━━━ Material for the task

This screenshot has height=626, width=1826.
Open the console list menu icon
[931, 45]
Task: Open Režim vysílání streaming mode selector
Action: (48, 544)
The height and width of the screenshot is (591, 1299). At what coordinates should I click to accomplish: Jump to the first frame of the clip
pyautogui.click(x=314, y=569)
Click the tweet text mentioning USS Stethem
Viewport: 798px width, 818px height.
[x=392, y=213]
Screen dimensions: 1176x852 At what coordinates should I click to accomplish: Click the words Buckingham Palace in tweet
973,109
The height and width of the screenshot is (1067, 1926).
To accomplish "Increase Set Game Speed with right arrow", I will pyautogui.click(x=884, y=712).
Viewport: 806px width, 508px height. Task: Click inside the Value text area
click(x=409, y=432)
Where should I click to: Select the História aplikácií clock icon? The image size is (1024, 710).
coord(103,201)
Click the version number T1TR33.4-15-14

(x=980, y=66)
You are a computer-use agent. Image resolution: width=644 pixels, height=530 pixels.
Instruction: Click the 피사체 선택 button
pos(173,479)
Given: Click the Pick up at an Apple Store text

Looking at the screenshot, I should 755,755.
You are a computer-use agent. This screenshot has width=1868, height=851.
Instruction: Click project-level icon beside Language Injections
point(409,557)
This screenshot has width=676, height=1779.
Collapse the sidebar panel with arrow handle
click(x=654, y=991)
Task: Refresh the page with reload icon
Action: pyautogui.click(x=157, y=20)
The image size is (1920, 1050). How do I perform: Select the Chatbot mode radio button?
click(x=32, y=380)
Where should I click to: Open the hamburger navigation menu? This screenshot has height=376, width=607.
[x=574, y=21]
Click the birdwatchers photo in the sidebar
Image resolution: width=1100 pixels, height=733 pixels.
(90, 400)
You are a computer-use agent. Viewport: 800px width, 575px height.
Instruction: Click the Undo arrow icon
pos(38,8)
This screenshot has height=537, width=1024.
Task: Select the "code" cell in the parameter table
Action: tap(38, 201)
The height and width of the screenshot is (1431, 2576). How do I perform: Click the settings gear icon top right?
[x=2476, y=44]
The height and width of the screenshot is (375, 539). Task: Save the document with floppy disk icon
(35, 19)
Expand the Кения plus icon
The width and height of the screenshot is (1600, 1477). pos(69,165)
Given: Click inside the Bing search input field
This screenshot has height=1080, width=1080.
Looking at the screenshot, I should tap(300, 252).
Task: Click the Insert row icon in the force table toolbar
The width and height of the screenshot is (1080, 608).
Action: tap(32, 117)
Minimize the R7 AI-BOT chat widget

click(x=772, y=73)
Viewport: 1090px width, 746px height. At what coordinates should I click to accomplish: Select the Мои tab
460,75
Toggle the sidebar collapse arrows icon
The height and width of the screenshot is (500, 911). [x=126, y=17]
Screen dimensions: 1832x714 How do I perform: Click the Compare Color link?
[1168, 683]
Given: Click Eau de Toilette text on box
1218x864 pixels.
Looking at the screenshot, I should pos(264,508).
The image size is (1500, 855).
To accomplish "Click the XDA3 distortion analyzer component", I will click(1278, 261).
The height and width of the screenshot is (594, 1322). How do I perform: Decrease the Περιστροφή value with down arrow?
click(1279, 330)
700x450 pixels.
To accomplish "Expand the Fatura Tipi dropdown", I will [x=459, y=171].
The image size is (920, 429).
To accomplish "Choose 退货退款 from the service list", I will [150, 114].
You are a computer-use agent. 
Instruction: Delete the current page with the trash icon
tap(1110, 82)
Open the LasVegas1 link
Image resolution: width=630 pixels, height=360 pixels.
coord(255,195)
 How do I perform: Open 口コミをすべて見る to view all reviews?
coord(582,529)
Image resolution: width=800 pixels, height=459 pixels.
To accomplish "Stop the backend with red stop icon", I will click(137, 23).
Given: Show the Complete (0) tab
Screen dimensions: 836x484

━━━━━━

▶ _Try it_
Please copy each line of the material that contains the word "agent".

▶ _Answer to this exercise_
You are a computer-use agent. Image resolution: width=644 pixels, height=530 pixels.
You are a computer-use agent. This screenshot has width=1868, height=851.
You are a computer-use agent. Viewport: 800px width, 575px height.
You are a computer-use agent. 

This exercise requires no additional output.